AIM OF THE EXERCISE: Print out the records below with nothing altered.
---------- DATA SUPPLIED
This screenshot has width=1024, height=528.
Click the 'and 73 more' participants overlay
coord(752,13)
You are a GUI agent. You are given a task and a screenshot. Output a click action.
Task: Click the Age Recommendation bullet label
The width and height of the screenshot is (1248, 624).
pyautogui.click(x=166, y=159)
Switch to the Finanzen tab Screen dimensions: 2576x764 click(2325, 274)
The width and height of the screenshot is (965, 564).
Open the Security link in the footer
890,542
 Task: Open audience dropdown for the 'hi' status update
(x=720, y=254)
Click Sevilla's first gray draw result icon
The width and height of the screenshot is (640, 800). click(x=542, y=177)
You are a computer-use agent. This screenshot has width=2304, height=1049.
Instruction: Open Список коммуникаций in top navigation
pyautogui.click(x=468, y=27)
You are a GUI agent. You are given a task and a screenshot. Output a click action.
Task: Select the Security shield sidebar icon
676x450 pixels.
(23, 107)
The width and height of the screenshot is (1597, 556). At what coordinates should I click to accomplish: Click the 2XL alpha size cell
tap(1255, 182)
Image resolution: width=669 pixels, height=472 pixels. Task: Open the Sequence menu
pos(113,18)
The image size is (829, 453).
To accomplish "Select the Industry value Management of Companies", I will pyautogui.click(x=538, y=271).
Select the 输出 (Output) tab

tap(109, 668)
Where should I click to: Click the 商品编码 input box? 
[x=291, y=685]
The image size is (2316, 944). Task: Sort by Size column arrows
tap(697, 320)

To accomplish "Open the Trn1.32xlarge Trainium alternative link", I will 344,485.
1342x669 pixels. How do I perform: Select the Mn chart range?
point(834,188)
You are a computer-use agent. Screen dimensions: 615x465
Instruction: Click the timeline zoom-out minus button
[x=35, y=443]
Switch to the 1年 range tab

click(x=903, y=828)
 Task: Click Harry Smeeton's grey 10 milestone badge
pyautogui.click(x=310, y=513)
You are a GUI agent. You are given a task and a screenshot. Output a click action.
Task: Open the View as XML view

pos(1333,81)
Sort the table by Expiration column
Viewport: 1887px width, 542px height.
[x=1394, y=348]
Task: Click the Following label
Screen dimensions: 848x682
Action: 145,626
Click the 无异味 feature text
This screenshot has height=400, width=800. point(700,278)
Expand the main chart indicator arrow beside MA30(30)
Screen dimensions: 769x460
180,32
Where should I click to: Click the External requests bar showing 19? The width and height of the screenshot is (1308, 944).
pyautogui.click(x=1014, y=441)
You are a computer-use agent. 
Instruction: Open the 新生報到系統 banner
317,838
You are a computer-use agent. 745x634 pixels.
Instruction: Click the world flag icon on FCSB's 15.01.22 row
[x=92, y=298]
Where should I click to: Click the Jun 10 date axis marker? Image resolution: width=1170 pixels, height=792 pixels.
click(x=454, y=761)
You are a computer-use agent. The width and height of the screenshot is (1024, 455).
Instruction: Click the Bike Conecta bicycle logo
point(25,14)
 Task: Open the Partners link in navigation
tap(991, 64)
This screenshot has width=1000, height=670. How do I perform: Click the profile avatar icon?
--------------------
EXERCISE OUTPUT:
This screenshot has width=1024, height=528.
Click the 'and 73 more' participants overlay
coord(752,13)
You are a GUI agent. You are given a task and a screenshot. Output a click action.
Task: Click the Age Recommendation bullet label
The width and height of the screenshot is (1248, 624).
pyautogui.click(x=166, y=159)
Switch to the Finanzen tab Screen dimensions: 2576x764 click(2325, 274)
The width and height of the screenshot is (965, 564).
Open the Security link in the footer
890,542
 Task: Open audience dropdown for the 'hi' status update
(x=720, y=254)
Click Sevilla's first gray draw result icon
The width and height of the screenshot is (640, 800). click(x=542, y=177)
You are a computer-use agent. This screenshot has width=2304, height=1049.
Instruction: Open Список коммуникаций in top navigation
pyautogui.click(x=468, y=27)
You are a GUI agent. You are given a task and a screenshot. Output a click action.
Task: Select the Security shield sidebar icon
676x450 pixels.
(23, 107)
The width and height of the screenshot is (1597, 556). At what coordinates should I click to accomplish: Click the 2XL alpha size cell
tap(1255, 182)
Image resolution: width=669 pixels, height=472 pixels. Task: Open the Sequence menu
pos(113,18)
The image size is (829, 453).
To accomplish "Select the Industry value Management of Companies", I will pyautogui.click(x=538, y=271).
Select the 输出 (Output) tab

tap(109, 668)
Where should I click to: Click the 商品编码 input box? 
[x=291, y=685]
The image size is (2316, 944). Task: Sort by Size column arrows
tap(697, 320)

To accomplish "Open the Trn1.32xlarge Trainium alternative link", I will 344,485.
1342x669 pixels. How do I perform: Select the Mn chart range?
point(834,188)
You are a computer-use agent. Screen dimensions: 615x465
Instruction: Click the timeline zoom-out minus button
[x=35, y=443]
Switch to the 1年 range tab

click(x=903, y=828)
 Task: Click Harry Smeeton's grey 10 milestone badge
pyautogui.click(x=310, y=513)
You are a GUI agent. You are given a task and a screenshot. Output a click action.
Task: Open the View as XML view

pos(1333,81)
Sort the table by Expiration column
Viewport: 1887px width, 542px height.
[x=1394, y=348]
Task: Click the Following label
Screen dimensions: 848x682
Action: 145,626
Click the 无异味 feature text
This screenshot has height=400, width=800. point(700,278)
Expand the main chart indicator arrow beside MA30(30)
Screen dimensions: 769x460
180,32
Where should I click to: Click the External requests bar showing 19? The width and height of the screenshot is (1308, 944).
pyautogui.click(x=1014, y=441)
You are a computer-use agent. 
Instruction: Open the 新生報到系統 banner
317,838
You are a computer-use agent. 745x634 pixels.
Instruction: Click the world flag icon on FCSB's 15.01.22 row
[x=92, y=298]
Where should I click to: Click the Jun 10 date axis marker? Image resolution: width=1170 pixels, height=792 pixels.
click(x=454, y=761)
You are a computer-use agent. The width and height of the screenshot is (1024, 455).
Instruction: Click the Bike Conecta bicycle logo
point(25,14)
 Task: Open the Partners link in navigation
tap(991, 64)
This screenshot has width=1000, height=670. How do I perform: Click the profile avatar icon?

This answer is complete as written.